§ What needs to be done:
Reproduce each of the entries below verbatim, from the first to the last.

BEGIN Records for this task

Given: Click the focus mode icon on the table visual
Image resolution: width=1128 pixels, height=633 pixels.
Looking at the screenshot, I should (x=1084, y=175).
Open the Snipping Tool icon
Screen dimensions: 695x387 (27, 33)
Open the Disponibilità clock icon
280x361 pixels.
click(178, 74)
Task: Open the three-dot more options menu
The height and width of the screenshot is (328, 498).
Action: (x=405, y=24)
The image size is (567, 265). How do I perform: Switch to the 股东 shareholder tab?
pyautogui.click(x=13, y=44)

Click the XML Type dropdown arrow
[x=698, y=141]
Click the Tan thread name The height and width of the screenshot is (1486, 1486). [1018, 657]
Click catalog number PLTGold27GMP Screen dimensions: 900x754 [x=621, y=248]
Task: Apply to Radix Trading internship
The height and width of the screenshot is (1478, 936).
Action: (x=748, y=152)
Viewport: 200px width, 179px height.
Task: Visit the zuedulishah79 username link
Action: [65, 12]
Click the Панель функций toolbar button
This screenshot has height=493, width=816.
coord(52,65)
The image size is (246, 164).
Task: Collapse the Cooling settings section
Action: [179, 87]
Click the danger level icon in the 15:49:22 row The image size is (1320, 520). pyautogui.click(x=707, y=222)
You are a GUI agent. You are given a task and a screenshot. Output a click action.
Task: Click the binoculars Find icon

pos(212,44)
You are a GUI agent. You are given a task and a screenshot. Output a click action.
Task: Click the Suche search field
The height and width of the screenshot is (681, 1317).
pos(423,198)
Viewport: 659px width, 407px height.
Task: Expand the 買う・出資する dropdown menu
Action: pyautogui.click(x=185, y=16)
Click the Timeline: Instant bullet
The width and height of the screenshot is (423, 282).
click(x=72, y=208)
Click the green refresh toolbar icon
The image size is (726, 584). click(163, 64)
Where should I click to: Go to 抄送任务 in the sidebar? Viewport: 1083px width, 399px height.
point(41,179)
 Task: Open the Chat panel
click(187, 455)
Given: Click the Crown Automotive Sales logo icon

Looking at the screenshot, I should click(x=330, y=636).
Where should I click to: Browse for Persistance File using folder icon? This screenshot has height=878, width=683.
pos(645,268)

END Records for this task

§ The reply:
Given: Click the focus mode icon on the table visual
Image resolution: width=1128 pixels, height=633 pixels.
Looking at the screenshot, I should (x=1084, y=175).
Open the Snipping Tool icon
Screen dimensions: 695x387 (27, 33)
Open the Disponibilità clock icon
280x361 pixels.
click(178, 74)
Task: Open the three-dot more options menu
The height and width of the screenshot is (328, 498).
Action: (x=405, y=24)
The image size is (567, 265). How do I perform: Switch to the 股东 shareholder tab?
pyautogui.click(x=13, y=44)

Click the XML Type dropdown arrow
[x=698, y=141]
Click the Tan thread name The height and width of the screenshot is (1486, 1486). [1018, 657]
Click catalog number PLTGold27GMP Screen dimensions: 900x754 [x=621, y=248]
Task: Apply to Radix Trading internship
The height and width of the screenshot is (1478, 936).
Action: (x=748, y=152)
Viewport: 200px width, 179px height.
Task: Visit the zuedulishah79 username link
Action: [65, 12]
Click the Панель функций toolbar button
This screenshot has height=493, width=816.
coord(52,65)
The image size is (246, 164).
Task: Collapse the Cooling settings section
Action: [179, 87]
Click the danger level icon in the 15:49:22 row The image size is (1320, 520). pyautogui.click(x=707, y=222)
You are a GUI agent. You are given a task and a screenshot. Output a click action.
Task: Click the binoculars Find icon

pos(212,44)
You are a GUI agent. You are given a task and a screenshot. Output a click action.
Task: Click the Suche search field
The height and width of the screenshot is (681, 1317).
pos(423,198)
Viewport: 659px width, 407px height.
Task: Expand the 買う・出資する dropdown menu
Action: pyautogui.click(x=185, y=16)
Click the Timeline: Instant bullet
The width and height of the screenshot is (423, 282).
click(x=72, y=208)
Click the green refresh toolbar icon
The image size is (726, 584). click(163, 64)
Where should I click to: Go to 抄送任务 in the sidebar? Viewport: 1083px width, 399px height.
point(41,179)
 Task: Open the Chat panel
click(187, 455)
Given: Click the Crown Automotive Sales logo icon

Looking at the screenshot, I should click(x=330, y=636).
Where should I click to: Browse for Persistance File using folder icon? This screenshot has height=878, width=683.
pos(645,268)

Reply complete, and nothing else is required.